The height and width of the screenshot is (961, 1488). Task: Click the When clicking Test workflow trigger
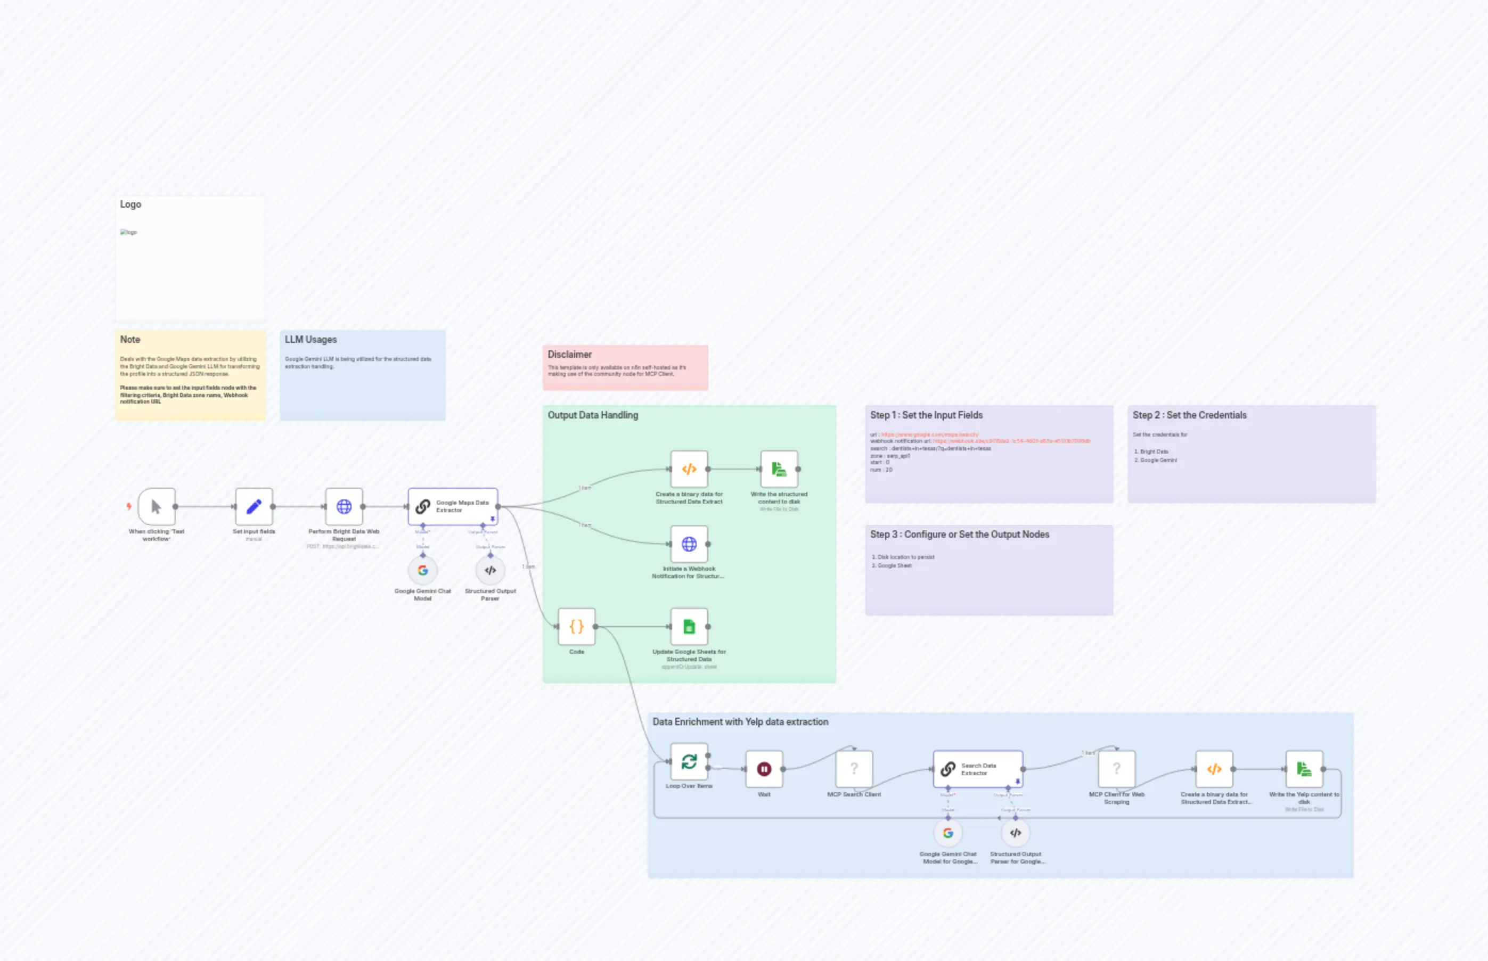tap(155, 507)
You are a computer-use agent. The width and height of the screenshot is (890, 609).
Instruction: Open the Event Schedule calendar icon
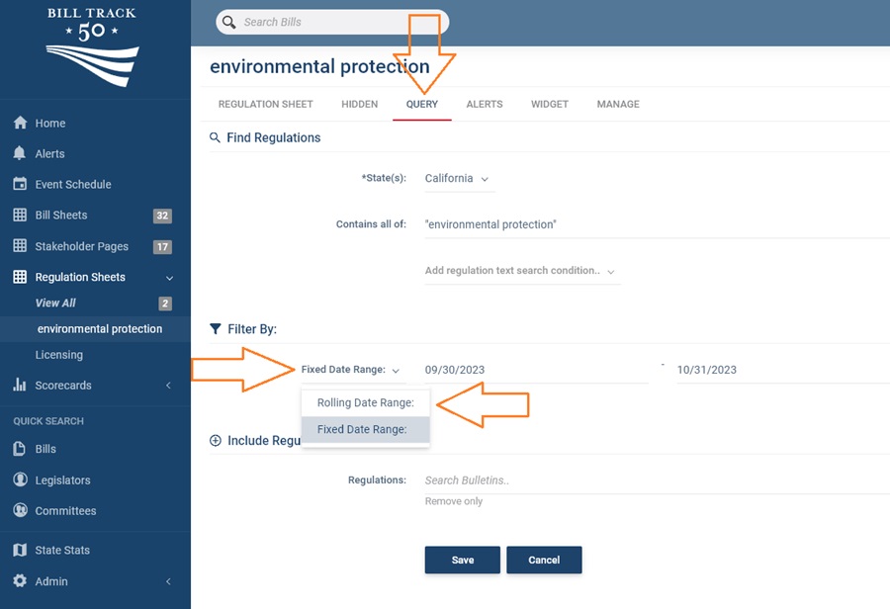(x=22, y=184)

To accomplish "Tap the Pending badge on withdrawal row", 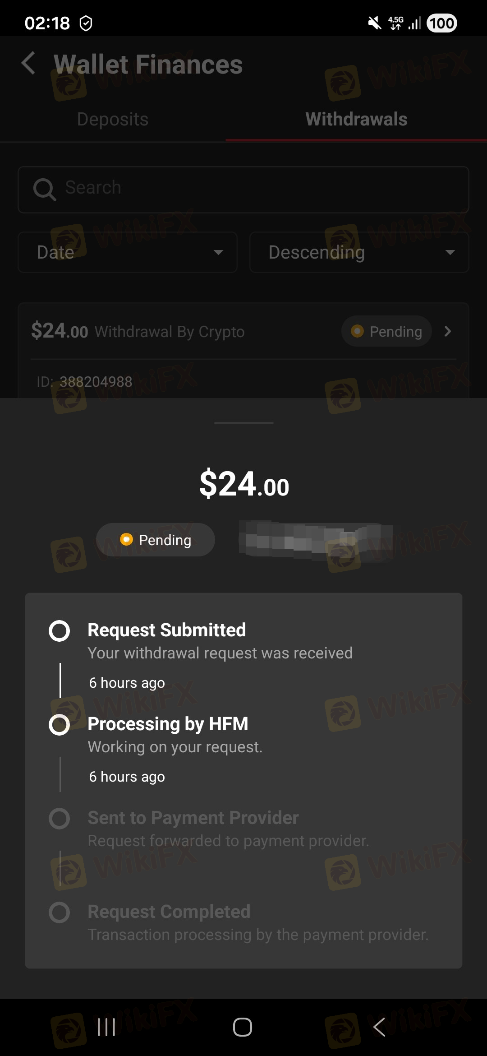I will pos(386,332).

### Written exercise
List every line of the rows above that contains the word "height", matching case exactly.

### Answer below
The height and width of the screenshot is (961, 1488). Task: Click the When clicking Test workflow trigger
You are a computer-use agent. The width and height of the screenshot is (890, 609).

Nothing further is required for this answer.